The story of his clever response circulated during his lifetime, though, and variations have been repeated in jazz histories ever since.

For example, Dave Dexter's 1946 book, "Jazz Cavalcade," gave this version:

"A young woman approached him to ask his definition of jazz. Fats' massive hands struck a discord as he turned to the inquiring dilletante. `Honey,' said Fats obligingly, `If you don't know what jazz is by now, then you've got no business messin' with it.' "

As far as I know, the story, which I regard as an urban legend, never has been verified by anyone present during the supposed incident.

Two jazz histories from the early 1950s disagree about whether Fats said, "Lady, if you has to ask, you ain't got it!" or "Lady, if you got to ask, forget it, give it up!"

A 1959 article in Downbeat magazine called it "an oft-told tale," then rephrased Fats' comeback slightly as, "Lady, if you don't know, don't mess with it."

Robert Paul Smith, writing in Saturday Review in 1966, seemed to know something that other historians didn't. He said that he was unable to quote Fats exactly "even in this non-family-type magazine," so he settled for paraphrasing the punchline as "Lady, don't mess with it!"

Apart from writings about jazz, the Fats Waller anecdote has been used to illustrate the general problem of defining the indefinable. In a 1978 London theater review I found this:

"Style is difficult to define, for the same reason Fats Waller gave when someone asked him what swing was - `If you got to ask, you ain't got it.' "

Now the question has become "What is swing?" Fats must have turned over in his grave at that!

Even worse, a rival jazz pianist sometimes gets credit for the witty reply. For example, in a 1959 symposium concerning American leftist politics, one speaker said, "In the words of the late Jelly Roll Morton, `If you gotta ask what it is - don't mess with it!' "

Yet Louis Armstrong eventually became the jazzman most closely associated with the story. Many interviews and feature articles attributed the saying to Satchmo, either giving it as, "Lady, if you got to ask, you'll never know," or the familiar, "Don't mess with it."

So common was the link to Louis Armstrong that Time magazine once captioned a photo of Armstrong, "Don't mess with it," and offered no further explanation.

A different anecdote about a jazz musician appeared in a 1959 Downbeat article that was headlined, "If you gotta ask. . . ." The story told of a high-school student yelling at clarinetist Jimmy Giuffre during one number, "Where's the rhythm?" Giuffre's answer was said to be, "It's understood."

The typical mechanism of folkloric variation is illustrated by the fact that when retelling this story I've sometimes inadvertantly given the question as, "Where's the melody?"

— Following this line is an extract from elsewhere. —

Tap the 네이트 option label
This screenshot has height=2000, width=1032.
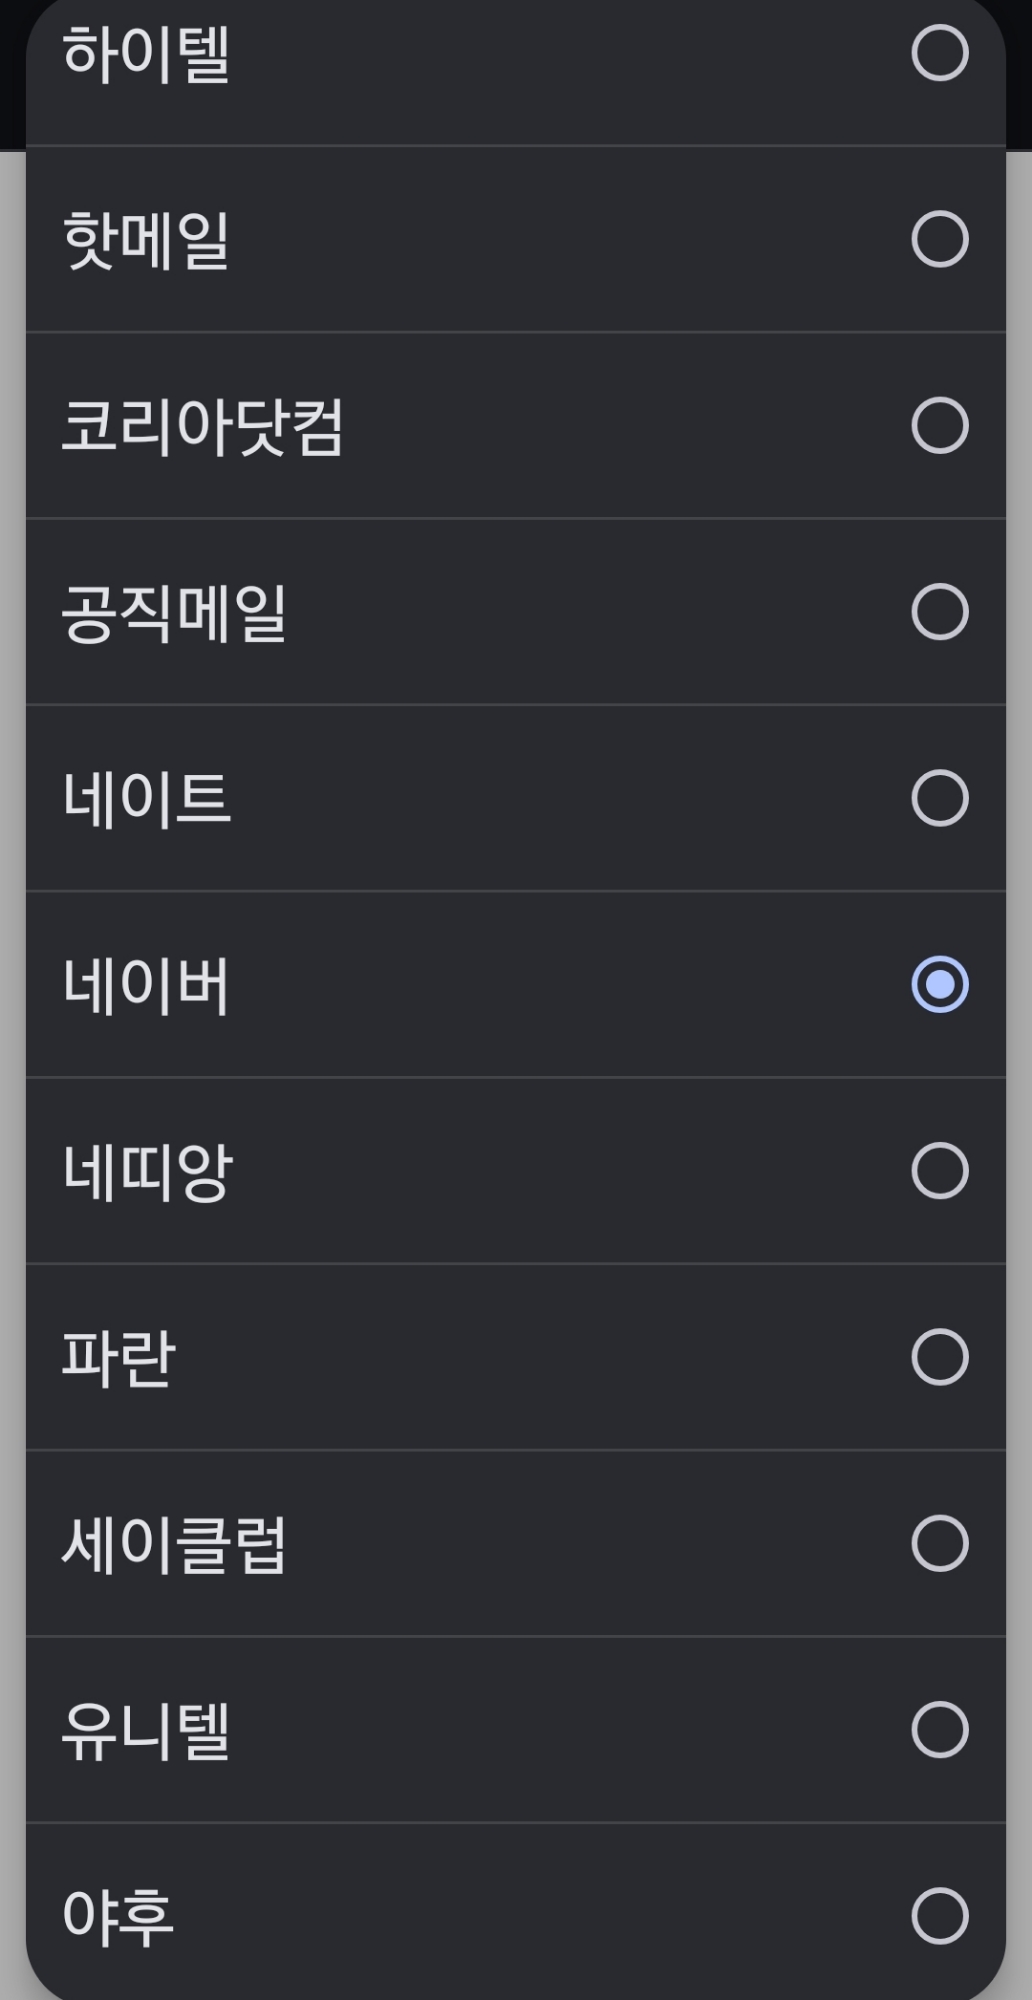tap(147, 799)
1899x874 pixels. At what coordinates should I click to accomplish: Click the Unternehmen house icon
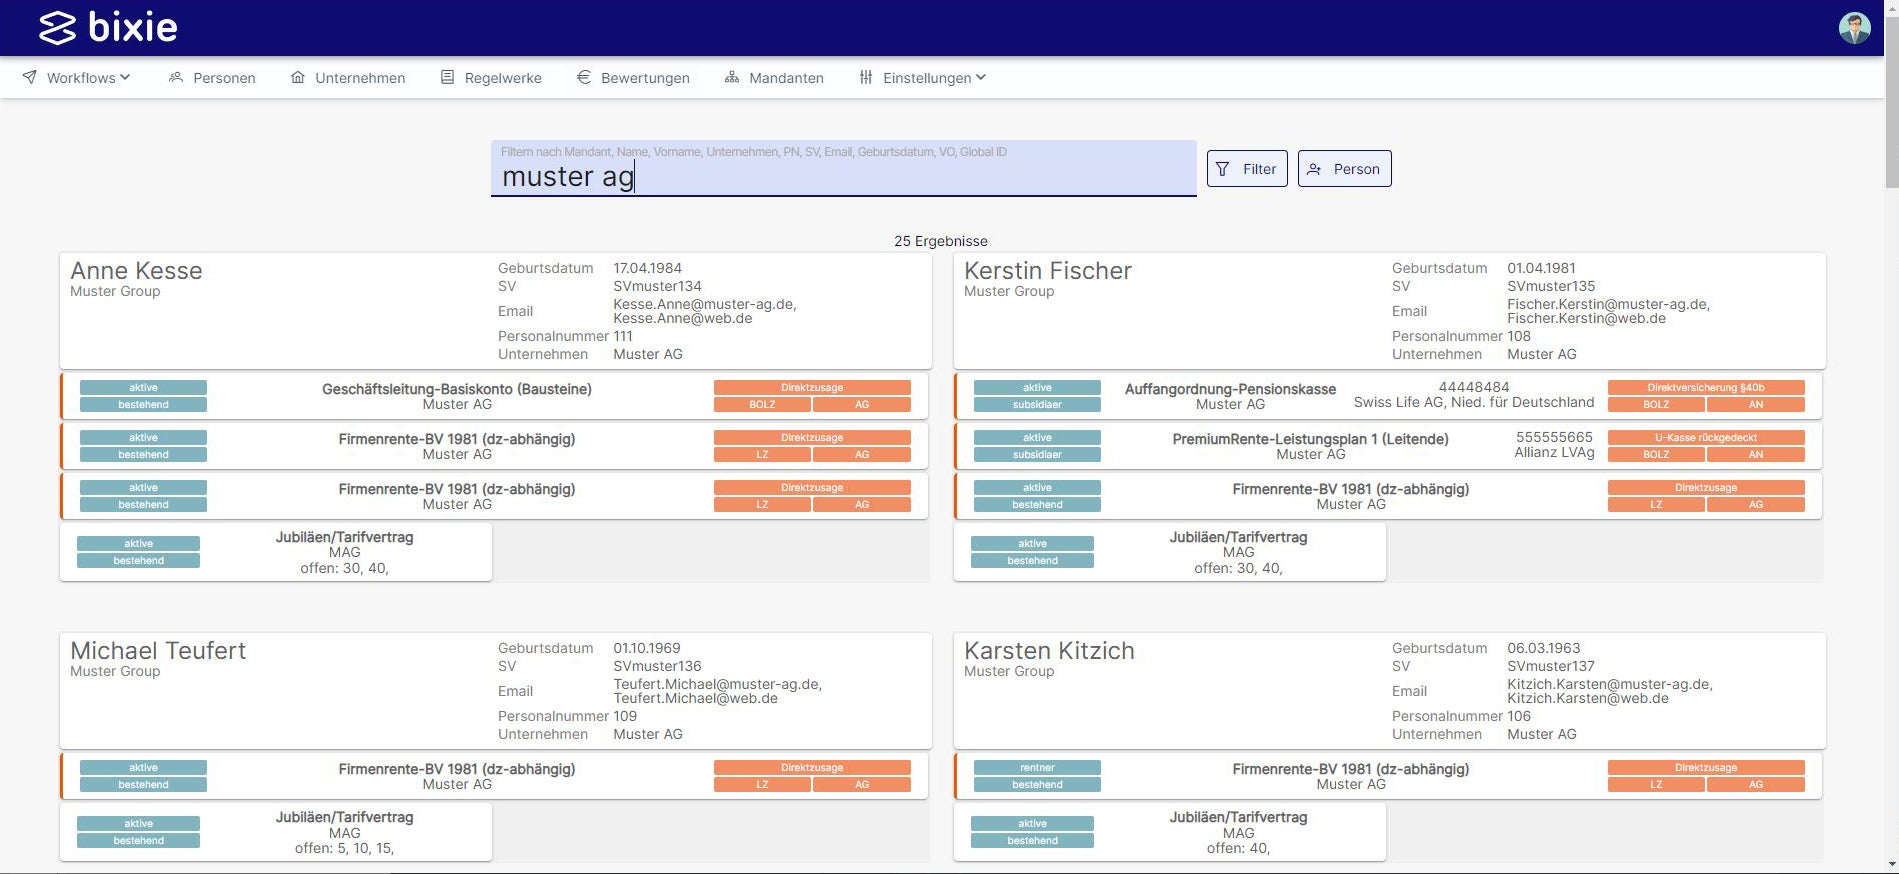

Semanticist and former U.S. Sen. S.I. Hayakawa attached a deeper meaning to the "Don't mess with it" reply. Referring to the Louis Armstrong version, Hayakawa once said (or, at least, so I once read), "It's a beautiful proper non-Aristotelian rebuke to an asker of an Aristotelian nonsense-question."

If you have to ask what that statement means, then don't mess with it.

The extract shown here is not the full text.